A Gentleman’s Murder is the first book in the author’s historical crime series featuring amateur sleuth, Eric Peterkin. In fact, as the book starts Eric doesn’t know he’s going to be adopting the role of sleuth. It’s only once a murder occurs at the Britannia Club where he’s a member (as have generations of Peterkins been before him) that he feels obliged to conduct his own investigation. In addition, something he glimpses shortly after the murder is discovered makes him doubt how thoroughly the police will conduct the investigation.

Making Eric the son of a Chinese mother and English father not only makes him distinctive as a character but allows the author to address the racism of the time fuelled by sterotypical images of Chinese people contained in ‘Yellow Peril’ novels and plays which portrayed the Chinaman as a master-criminal involved in prostitution, gambling and opium smoking. (You can read more about this, as well other themes in the book, in Christopher Huang’s fascinating Author’s Note.)

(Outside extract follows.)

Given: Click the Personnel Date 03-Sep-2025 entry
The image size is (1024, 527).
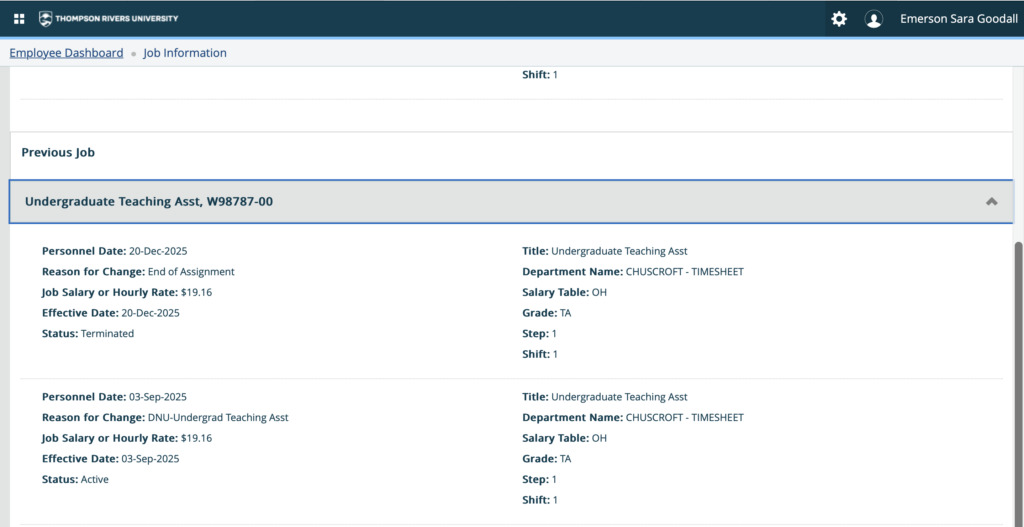Looking at the screenshot, I should coord(114,397).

The murder is not so much a ‘locked room’ mystery as a ‘locked vault’ mystery. As well as the means by which the murder was carried out, there are missing items which Eric suspects are vital to discovering the motivation for the murder and the identity of the murderer. It means a journey back into the past and the lives of those injured both physically and psychologically in the Great War, many of whom still bear the scars.

I really enjoyed this aspect of the book which brings home the lasting impact of the war, even on those who survived it. Eric himself is haunted by memories of what he witnessed in the trenches and increasingly feels a sense of guilt that he has not taken the trouble to find out how the soldiers under his command have fared since the war ended.

The author has constructed a cunningly plotted crime mystery with a range of possible suspects each of whom might have had a motive to carry out the murder. Very observant readers may spot a small detail at the beginning of the book which points to the culprit. I suspect most, like me, will only recognise this in retrospect after the solution has been revealed.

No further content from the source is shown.